Their ideal outcome is that there's some narrow carveout that gives them permission to ignore copyright where they want to, while extending similar permission to as few/irrelevant others as possible.
n144q
> I'd argue that Big Tech is pro copyright
I agree but for a different reason -- cost is actually relevant, in the sense that only the biggest player can afford to pay for the copyrights. If you are a small player, however your tech stack is or how good your model is, if you can't afford it, you can't compete with Google.
52-6F-62
In the past we called that tyranny, when a power thought it could act entirely without restraint.
Now I guess it’s defended as good business and good science by so many flunkies.
Knifes edge stuff. Tech people should all be reading the books, not Mark’s steamroller.
There goes the gravy train
oidar
A few questions I have on this:
Is it possible for an LLM of llama3/sonnet3.5/GPT4o quality to be trained on freely available works?
Are there other types of LLMs that can be trained on smaller data sets with comparable quality?
If that is not possible, and the courts shut down training on copyrighted works - what position will the "rule following" nations be in compared to nations that don't follow those rules?
Workaccount2
It's not even clear that training on copyrighted data even is a breach of IP law. People start their arguments on that assumption so they have an argument, but in reality that question isn't even resolved yet, and frankly it looks like the courts will likely determine that it's not a breach of IP law to train on copyrighted data (but is a breach to output it).
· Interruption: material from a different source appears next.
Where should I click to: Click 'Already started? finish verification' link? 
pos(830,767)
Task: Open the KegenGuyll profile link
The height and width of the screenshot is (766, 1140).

We are approaching the "UBI or Guillotine" fork simply because rules and regulations work selectively. Just like with the "If we pay for copyright or business becomes impossible" defense, this is yet another wast unfairness against those who had to transfer their resources to learn a skill. Awful lot of people had hard life or got into debt for things that big tech is immune from.
Or maybe we will come into the conclusion that all this works only if there's no such thing as IP, reset the playing field for everyone and if anyone wants to make money will have to actually work for it every single time. IIRC that's what's happening in China and its how they surpassed US in innovation.
Technically, that's a deregulation - just not the kind of deregulation the big tech is pushing for. Maybe the next time there's a graph showing how regulations made EU lag behind, add the graph of China too to spice things up.
With so many technical people out of work and promises of make the employed ones obsolete too, it can be a good idea to let people build thing instead of unfairly concentrating even more power onto kleptocratic entities.